Yeah, it’s pretty obvious that Take Me Home Tonight is not at all like any of those raunchy comedies you might try to associate it with (and shame on you if you do). That said, Take Me Home Tonight actually emerges as possessing a lot more heart than you’d (incorrectly) guess it would have (which is probably why it didn’t make a killing at the box office: afterall, who wants to feel?). It’s a better-than-average coming-of-age dramedy (one that leaves American Pie in the dust, in my opinion), one that is not only chockfull of some truly classic tunes from the ‘80s, but shows us that Topher Grace can overcome his Eric Forman/Eddie Brock personas if we’ll just let him.

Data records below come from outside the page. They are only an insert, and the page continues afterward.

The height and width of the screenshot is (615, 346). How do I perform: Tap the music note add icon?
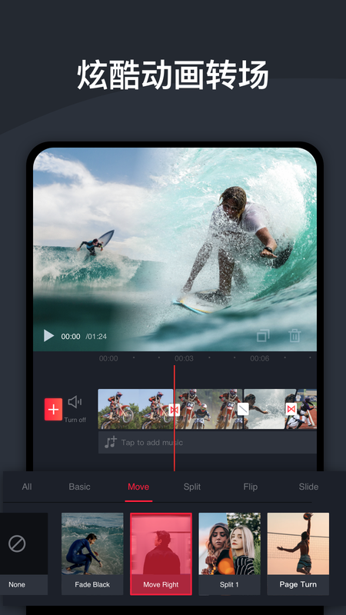click(111, 443)
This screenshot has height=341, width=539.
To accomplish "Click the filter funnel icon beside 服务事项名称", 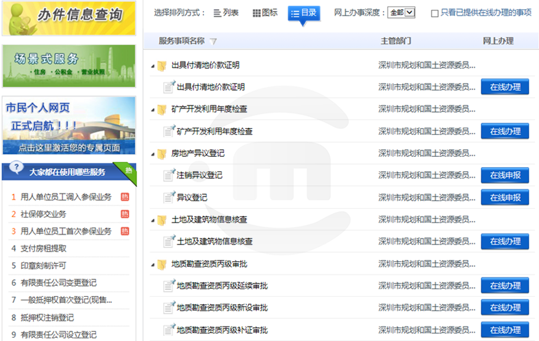I will click(214, 41).
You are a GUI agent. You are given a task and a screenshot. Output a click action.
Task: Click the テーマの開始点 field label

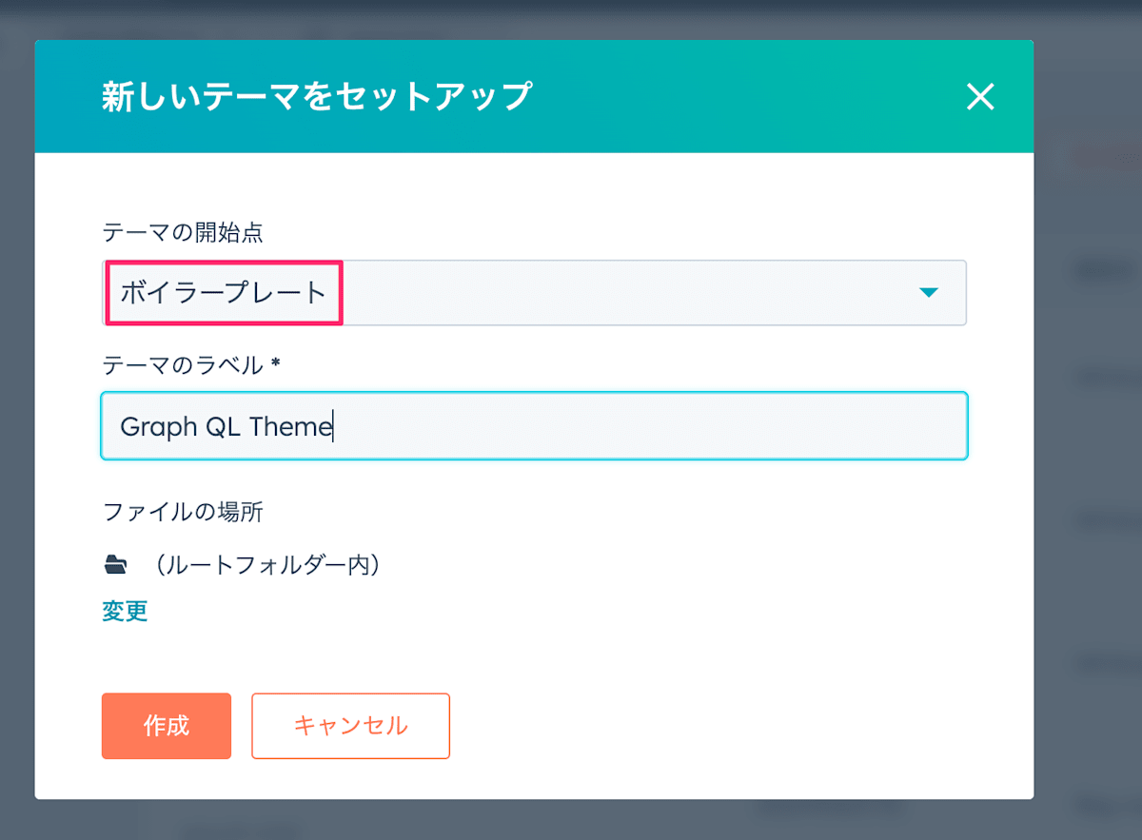tap(183, 231)
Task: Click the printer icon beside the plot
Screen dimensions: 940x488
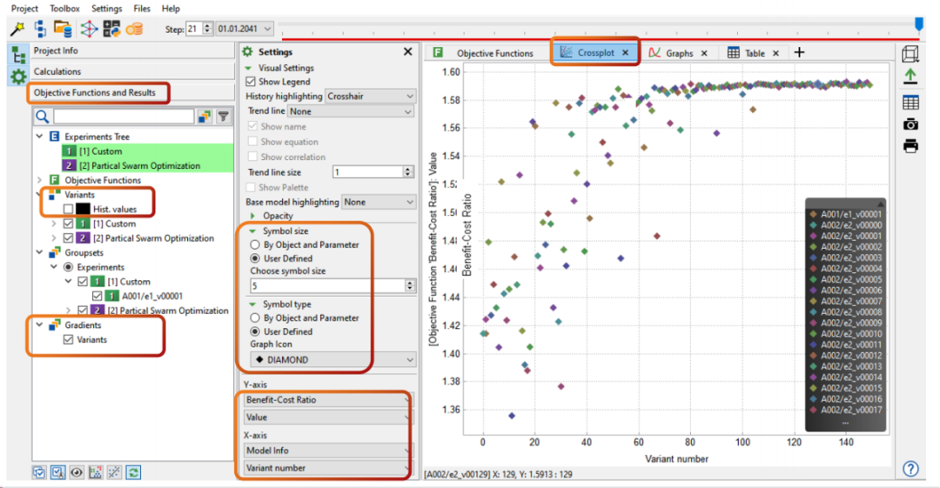Action: 910,146
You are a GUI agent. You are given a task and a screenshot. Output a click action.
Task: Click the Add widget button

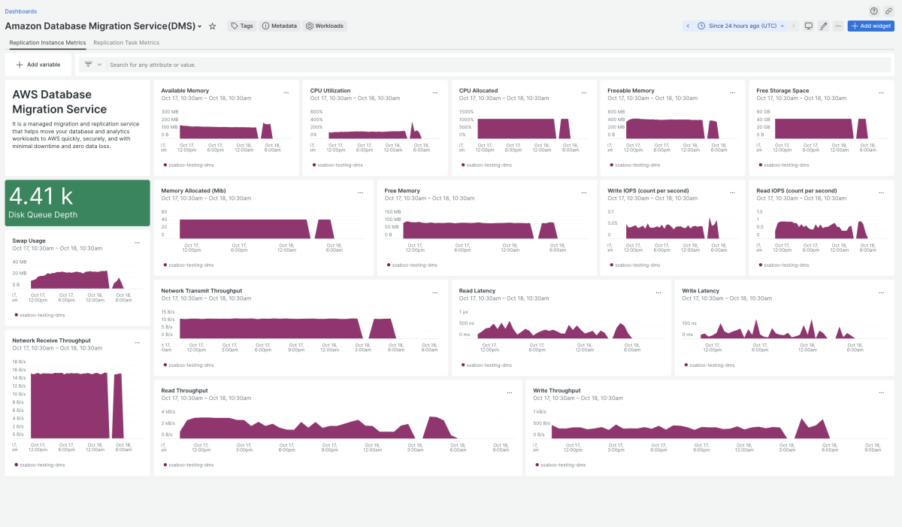(870, 26)
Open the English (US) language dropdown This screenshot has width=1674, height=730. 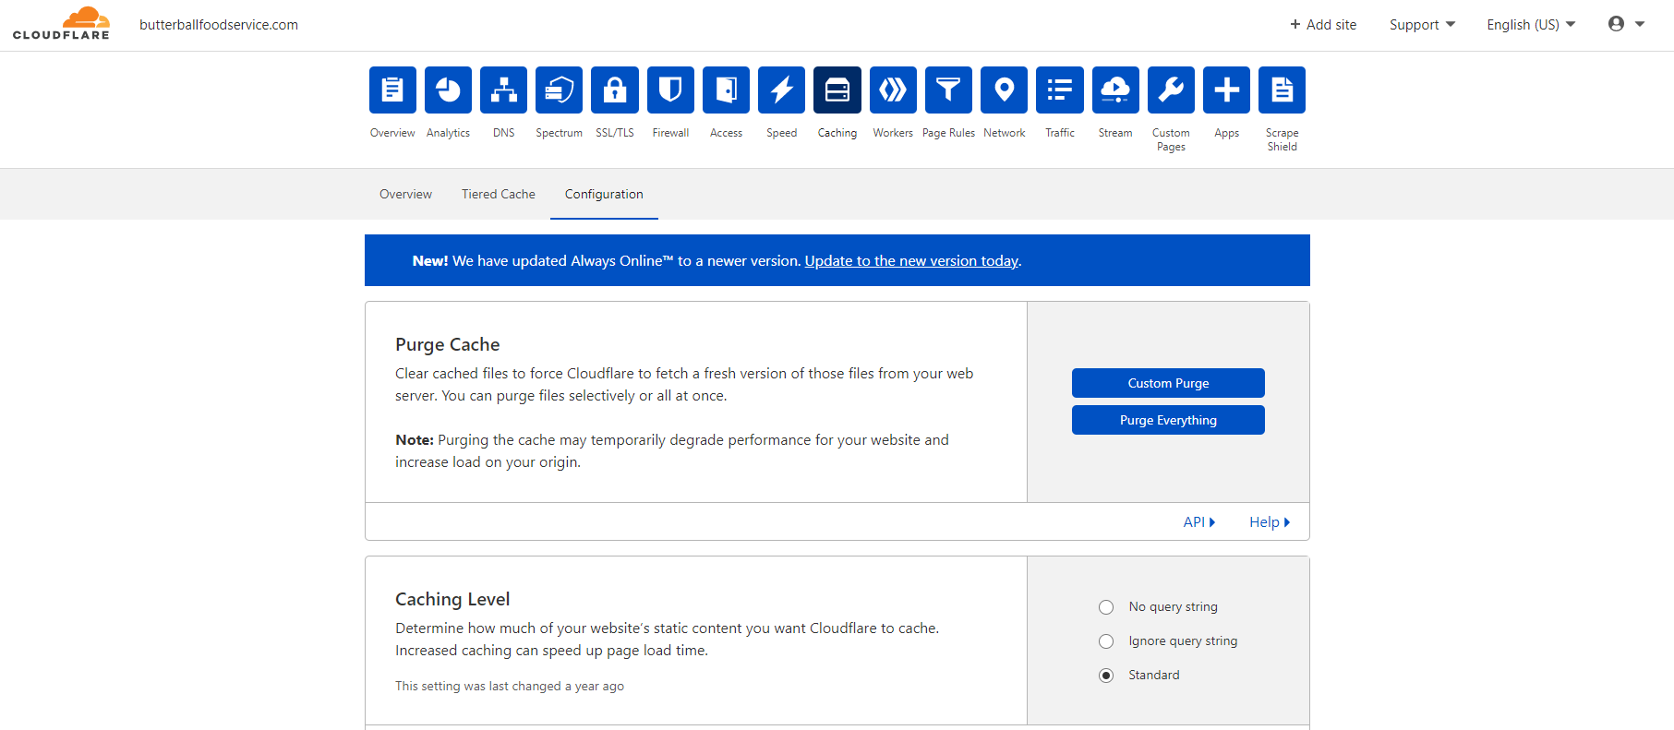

Had Take Me Home Tonight been released in 2007 like it was intended to, it probably would have been a hit. Instead, some lame studio execs wussed out and decided to wait. What a pity. Oh, well — maybe Take Me Home Tonight will have the good fortune of becoming a cult classic down the line.
We can only hope.
For its subtle debut on home video in this Blu-ray/Digital Copy Combo, Fox Home Entertainment presents Take Me Home Tonight in an MPEG-4/AVC 1080p transfer that brings out the movie’s vibrant color scheme quite well (lots of pretty blues, yellows, greens…). The detail here is pretty darn good itself, revealing more of the movie’s already-plentiful quantity of anachronisms (and there sure are a lot of ‘em, from the videocassettes at Suncoast to the off-kilter hairstyles). The DTS-HD MA 5.1 soundtrack embraces the film’s partygoing activities (and their accompanying songs) quite admirably, and optional English (SDH), Spanish and French subtitles are included.

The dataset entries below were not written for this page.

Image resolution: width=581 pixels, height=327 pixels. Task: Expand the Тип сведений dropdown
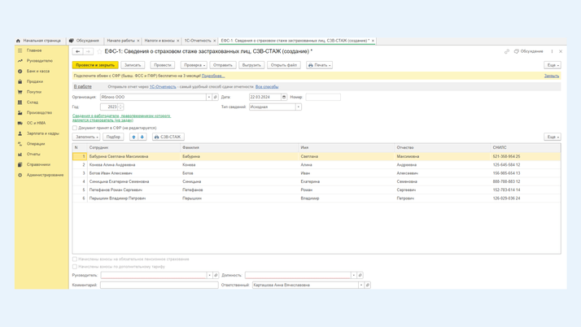(x=299, y=107)
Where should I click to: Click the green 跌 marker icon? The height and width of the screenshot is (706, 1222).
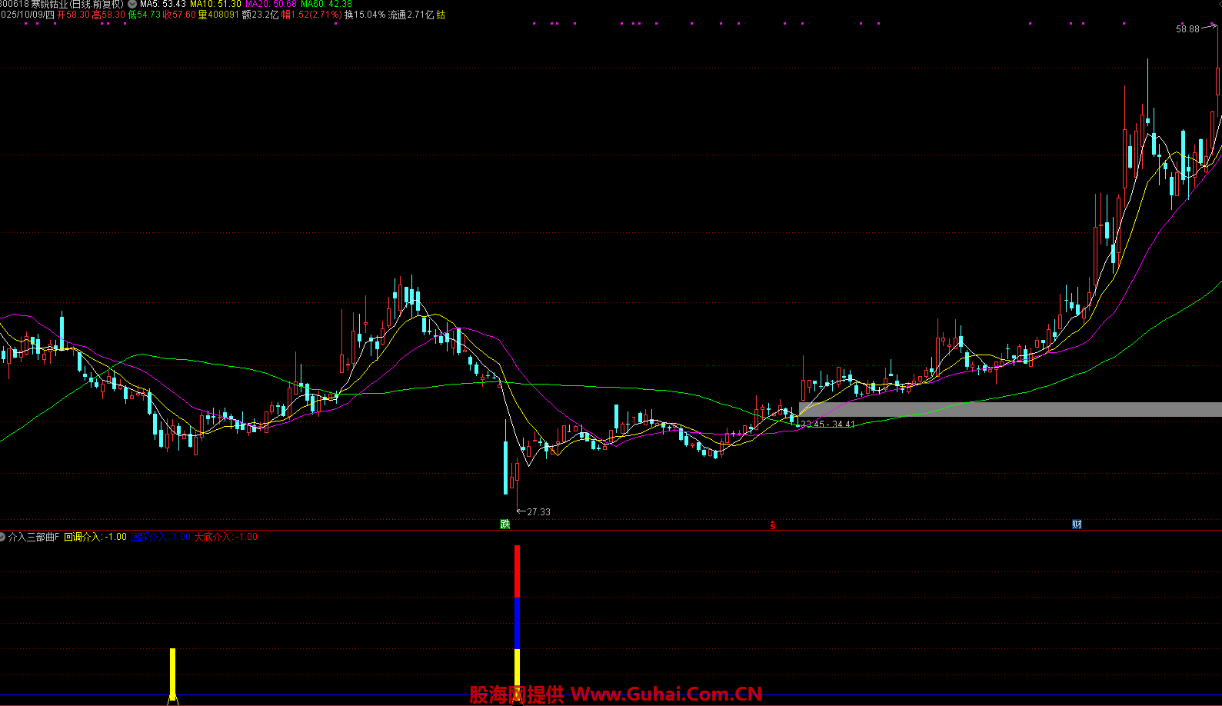point(504,525)
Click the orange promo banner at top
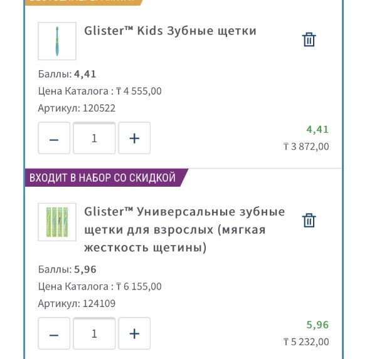 83,2
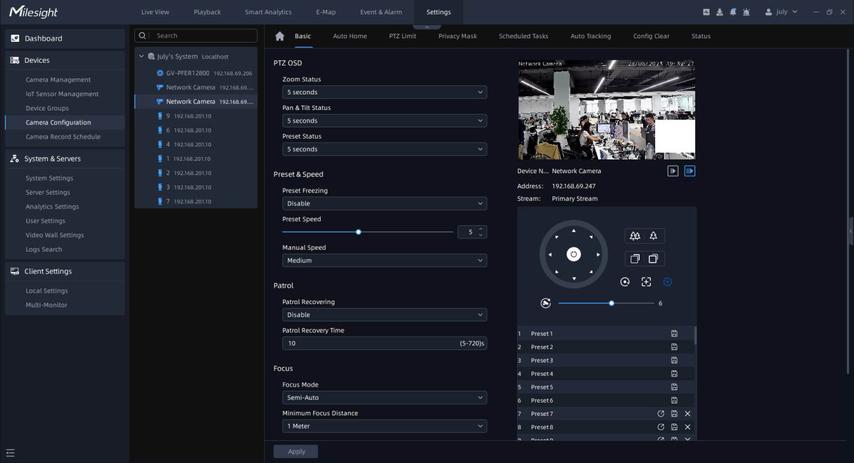This screenshot has width=854, height=463.
Task: Click the home icon beside Basic tab
Action: (x=279, y=36)
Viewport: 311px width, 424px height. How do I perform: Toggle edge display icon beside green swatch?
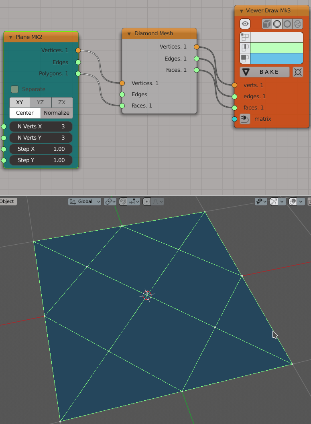point(245,48)
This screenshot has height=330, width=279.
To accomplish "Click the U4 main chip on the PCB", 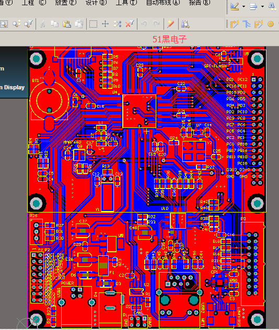I will [139, 111].
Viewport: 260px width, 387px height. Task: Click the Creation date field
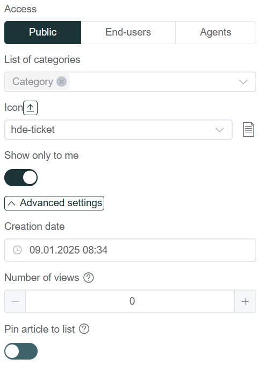tap(130, 250)
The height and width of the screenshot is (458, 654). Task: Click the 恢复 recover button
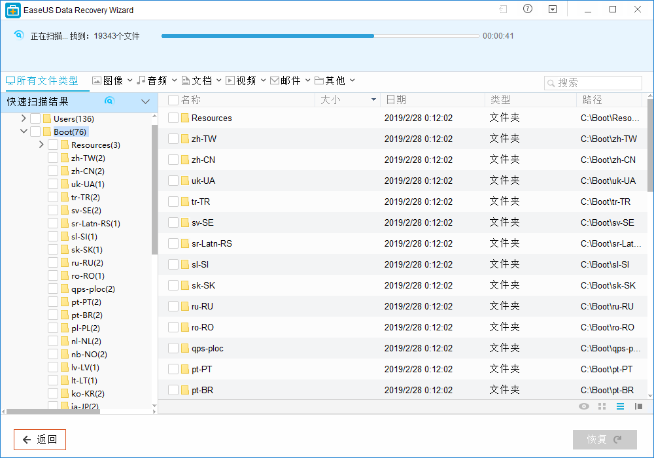[604, 440]
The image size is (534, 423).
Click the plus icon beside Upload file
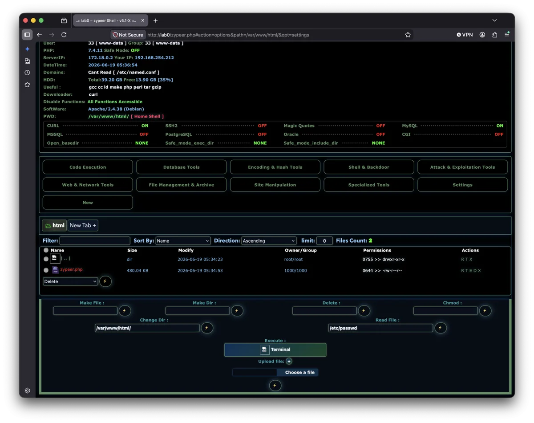[x=289, y=362]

Take Me Home Tonight’s selection of special features (all of which are in HD) is a hit-and-miss affair. Mostly miss. A handful of deleted scenes aren’t all that bad, though it’s obvious why some of them were cut. The selection concludes with some improvising from co-star Demetri Martin for his introductory scene. The “Cast Get Together” is a short, more-recent featurette that gathers the film’s principal cast members reminiscing (?) after four long years. There’s also a “Music Boombox” that is a huge let down. You’d think — or you’d at least anticipate — that it would be an assortment of the actual songs (“Hungry Like The Wolf,” “Video Killed The Radio Star,” et al)…and maybe even their music videos. Nope, not the case: this feature just takes you to the segment of the movie where that song is heard. Grr.

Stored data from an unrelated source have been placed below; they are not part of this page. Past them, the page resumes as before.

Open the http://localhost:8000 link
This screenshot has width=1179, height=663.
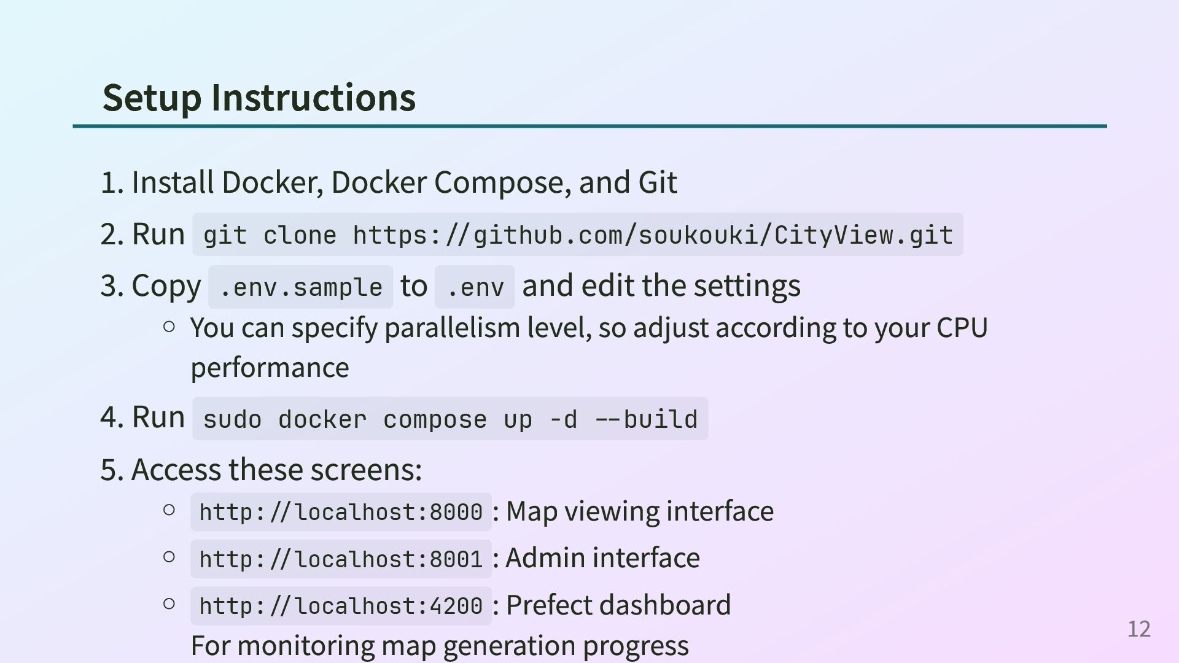pyautogui.click(x=341, y=512)
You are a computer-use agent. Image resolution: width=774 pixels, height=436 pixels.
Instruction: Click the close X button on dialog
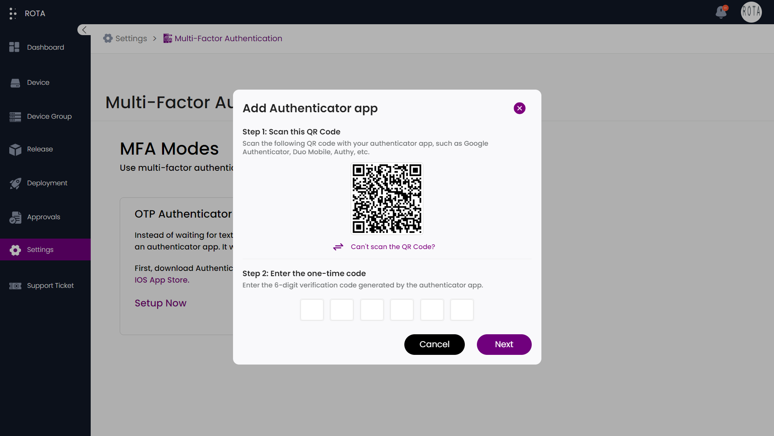[519, 108]
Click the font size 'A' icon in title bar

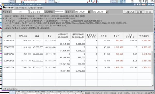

And then, just when you think you’re actually going to get an authentic, original music video for Eddie Money’s “Take Me Home Tonight” in a bonus feature entitled “Take Me Home Tonight Music Video,” you get a newly-produced music video with the movie’s main cast members (once again) dancing to the awful cover of “Don’t You Want Me” by Atomic Tom (who?) and dressing up as characters from ‘80s movies (with some ‘70s and ‘90s stuff thrown in). The highpoint of this video is a nod to The Terminator, wherein Dan Fogler is wearing some aluminum foil on his kisser and the camera pans over to a smirking Michael Biehn, who just waves ‘cuz he doesn’t have to show off like the young folk. What a guy.
Finally in the land of bonus stuff, we have the (released) film’s theatrical trailer and a couple of TV spots. From here, we can see why the movie failed in theaters: they foolishly marketed it as another outrageous comedy (à la Superbad, The 40-Year-Old Virgin, etc.).
But then, that’s probably why I enjoyed it so much.